Saved data entries
*****

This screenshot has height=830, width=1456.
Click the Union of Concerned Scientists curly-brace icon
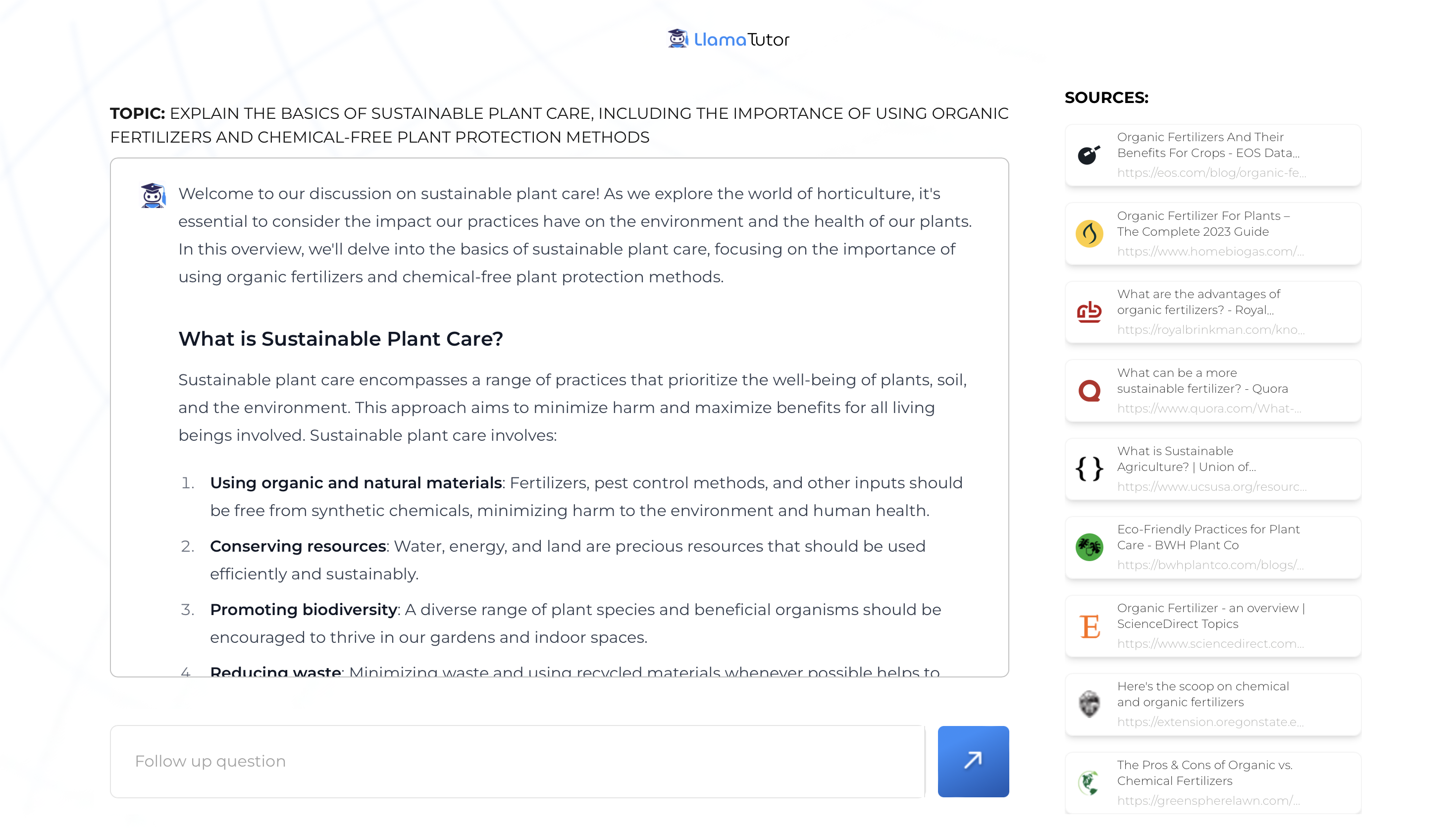click(1089, 468)
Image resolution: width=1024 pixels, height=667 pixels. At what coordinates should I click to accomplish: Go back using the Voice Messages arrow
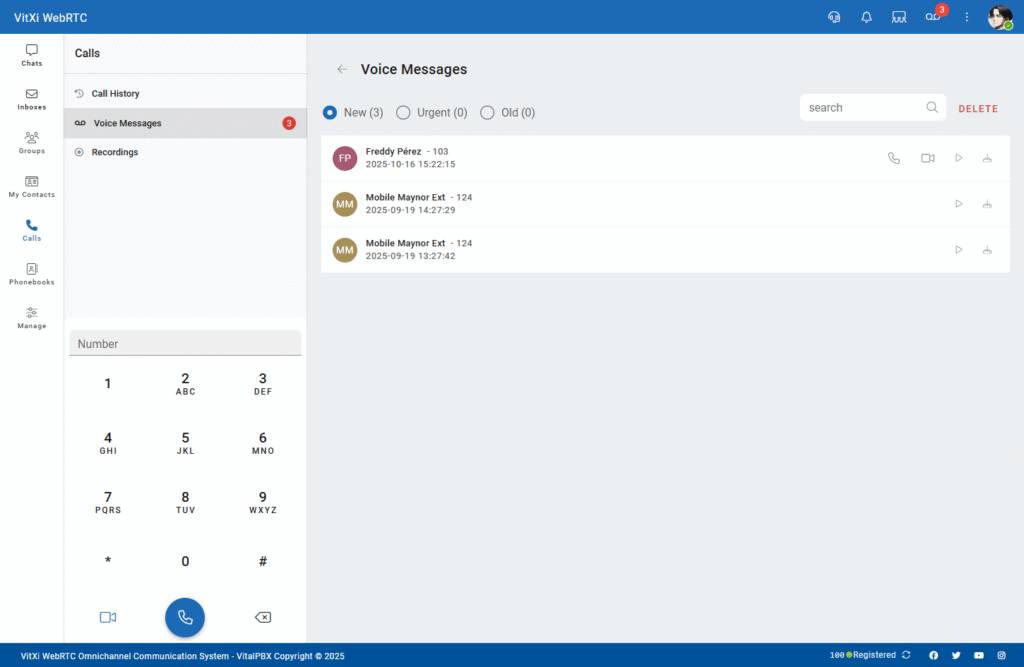(342, 70)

*****

What the task requires
Only the lines from the one containing "Click the Union" through the last line of the records above should be repeated, exactly and without pictures.

Exercise solution
Click the Union of Concerned Scientists curly-brace icon
click(1089, 468)
Image resolution: width=1024 pixels, height=667 pixels. At what coordinates should I click to accomplish: Go back using the Voice Messages arrow
(342, 70)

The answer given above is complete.